This multicenter study drew on data from two studies: one based in England (East Anglia) and the second in Denmark (Copenhagen) (16,18). Both studies recruited pregnant women with pregestational type 1 or type 2 diabetes to prospective, randomized controlled trials that explored the clinical impact of CGM on maternal, fetal, and neonatal health outcomes. All participants were treated with insulin either before pregnancy or as soon as pregnancy was confirmed.

In England, pregnant participants, aged 16–45 years, were recruited in two secondary care diabetes antenatal clinics between 2003 and 2006. In Denmark, pregnant participants, aged 19–43 years, were recruited from one diabetes antenatal clinic between 2009 and 2011. Full details of clinical recruitment procedures (including the exclusion of participants with severe medical or psychological comorbidities) have been described previously (16,18).

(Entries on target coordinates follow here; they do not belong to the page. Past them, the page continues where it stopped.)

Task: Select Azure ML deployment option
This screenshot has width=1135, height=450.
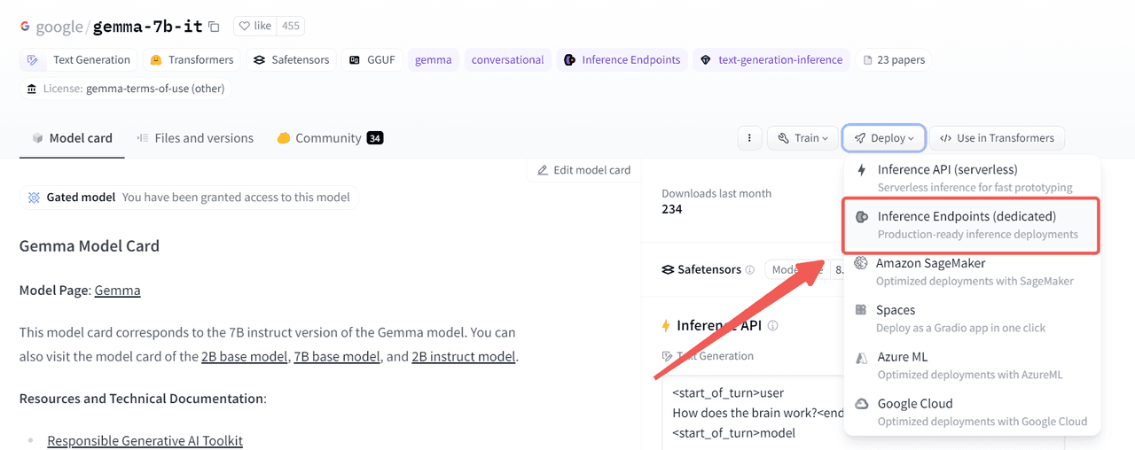Action: (903, 357)
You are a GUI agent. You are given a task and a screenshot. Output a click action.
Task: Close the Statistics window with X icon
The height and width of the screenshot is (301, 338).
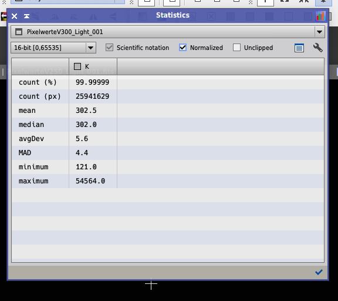[x=15, y=16]
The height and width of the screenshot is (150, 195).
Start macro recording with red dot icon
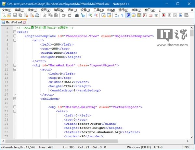pyautogui.click(x=164, y=15)
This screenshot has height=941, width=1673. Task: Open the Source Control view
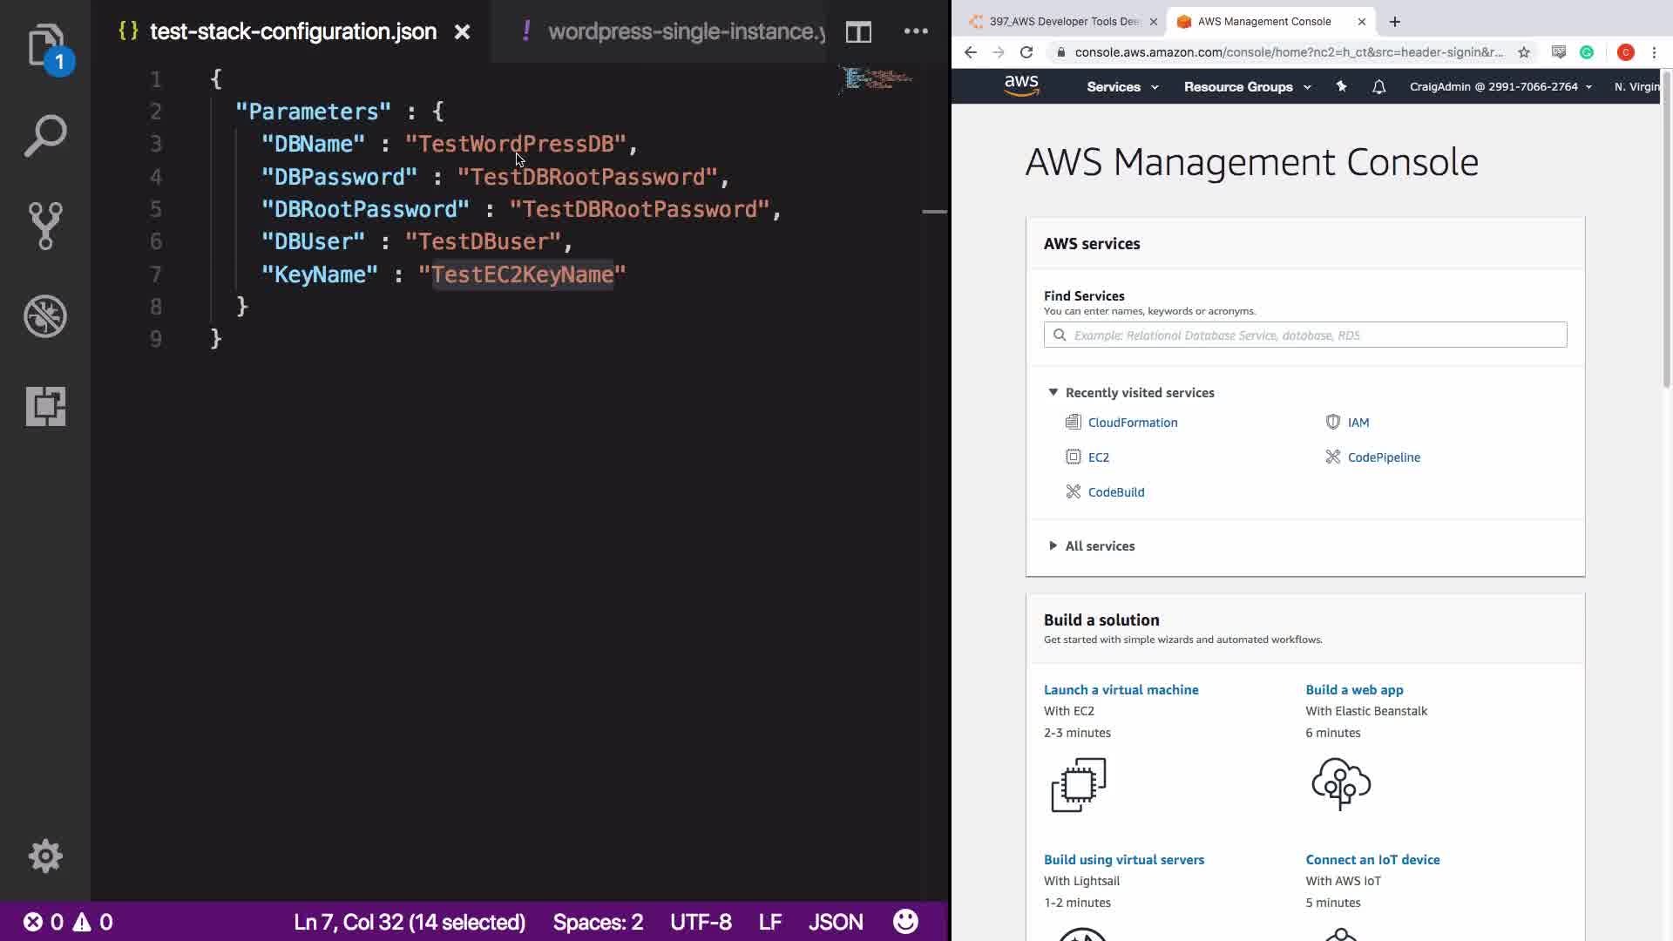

All participants received routine clinical care as per national guidelines. In England, this involved antenatal clinic visits every 2–4 weeks, four to six of which included additional study-related assessments. In Denmark, antenatal clinic visits occurred every 2 weeks, with five study visits undertaken at 8, 12, 21, 27, and 33 weeks gestation. Both studies used comparable glucose targets: in England <5.5 mmol/L before meals, <7.8 mmol/L at 60 min, and <6.7 mmol/L at 120 min postmeals; and in Denmark 4.0–6.0 mmol/L before meals, 4.0–8.0 mmol/L at 90 min postmeal, and 6.0–8.0 mmol/L before bed.

Antenatal records provided data on the following: maternal BMI, HbA_1c levels, age at onset of diabetes, type of diabetes, insulin regimen (i.e., via pump or multiple daily injections), infant sex, birth weight, and gestational age at birth. The latter were used to define LGA as a birth weight on or above the 90th percentile for sex- and gestation-adjusted birth weight according to British (19) and Scandinavian (20) growth references.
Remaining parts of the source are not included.